“Da quando sono premier non riesco a ricordare quante votazioni regionali ci sono state. Non è che ogni voto regionale è un referendum sul governo. Il MS sta attraversando una fase di transizione e anche Luigi Di Maio ha detto che ha bisogno di un rinnovamento interno. Dunque dobbiamo dare un attimo di tempo al movimento per completare questa fase di transizione“.
(di Massimiliano D’Elia) Il commento del presidente del Consiglio Giuseppe Conte agli ultimi avvenimenti che hanno scosso e non poco il panorama politico italiano. Sulla scena il voto della base del Movimento che sulla “discussa” piattaforma Rousseau ha espresso la volontà di presentare un candidato alle prossime regionali dell’Emilia Romagna il 26 gennaio prossimo. Totalmente di verso opposto alla linea dei dirigenti del Movimento che avrebbero voluto saltare l’esame in Emilia Romagna per evitare la certificazione di un fallimento che ad ogni consultazione elettorale assume connotati sempre più evidenti, viste le percentuali di gradimento in continuo tracollo, espresse dagli elettori. Scendere, quindi, in Emilia Romagna da soli senza fare un ticket con il candidato del Pd Stefano Bonaccini, evidenzia una specie di resa incondizionata allo strapotere della Lega che, grazie allo scenario che si verrebbe a creare potrebbe vincere, senza particolari problemi e sardine a parte, nella regione “rossa” per eccellenza.
In soccorso della situazione creatasi nelle ultime ore sono scesi nell’arena, direttamente il premier Conte e il segretario de Pd, Zingaretti che in diversi consessi hanno affermato che il voto in Emilia non è un esame per il governo. Certo è che una vittoria del cdx in Emilia Romagna non farà dormire notti serene al Presidente della Repubblica, Sergio Mattarella.
L’unica cosa certa è che il capo politico del Movimento, Luigi Di Maio ne esce con le ossa rotte a prima vista o almeno come pensano i suoi oppositori. Altri, invece, pensano che il ricorso a Rousseau, il cui esito era nell’area, sia stato un pretesto per il capo politico grillino per lanciare la nuova linea, allontanarsi dal Pd.
Infatti Di Maio dopo l’esito della votazione su Rousseau: “Con il voto on line il M5S ci ha detto a Roma c’è il governo, ma sul territorio c’è il movimento, e non possiamo asservire il M5S alle logiche del governo“.
Il presidente della Camera Roberto Fico, ha poi subito risposto a tono: “Urge un momento di riflessione importante sul movimento, non si può più rimandare“.

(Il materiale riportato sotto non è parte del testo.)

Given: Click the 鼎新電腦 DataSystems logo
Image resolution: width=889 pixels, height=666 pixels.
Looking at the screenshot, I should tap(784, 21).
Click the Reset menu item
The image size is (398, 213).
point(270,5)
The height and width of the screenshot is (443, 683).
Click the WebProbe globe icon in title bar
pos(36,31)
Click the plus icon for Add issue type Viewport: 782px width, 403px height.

La situazione è diventata così traballante tant’è che Beppe Grillo è dovuto scendere a Roma per cercare di consolidare la vacillante alleanza con il Pd. Anche il Pd è stato spiazzato dalla votazione su Rousseau e Zingaretti ha aperto al dialogo con la Lega sulla legge elettorale nel nome del comune no al proporzionale: “Non va fatta cadere la proposta di Giancarlo Giorgetti di un tavolo di confronto su questi temi, da attivare nei tempi più rapidi – detta il segretario del Pd in una nota -. Noi siamo contrari a una legge puramente proporzionale. Serve un impianto maggioritario che aiuti la semplificazione e la formazione di coalizioni di governo chiare e stabili”.
Zingaretti vorrebbe convergere per un maggioritario a doppio turno per costringere il M5S alla scelta del fronte. Di Maio, invece, con la sponda di Matteo Renzi vorrebbe il proporzionale per cercare la “terza via“.
Luigi Di Maio ha incontrato in tarda mattinata Beppe Grillo a Roma: “Siamo d’accordo su tutto, abbiamo smentito le leggende metropolitane di questi giorni“. Beppe Grillo ha detto che a gennaio ci sarà un nuovo contratto di governo con il Pd.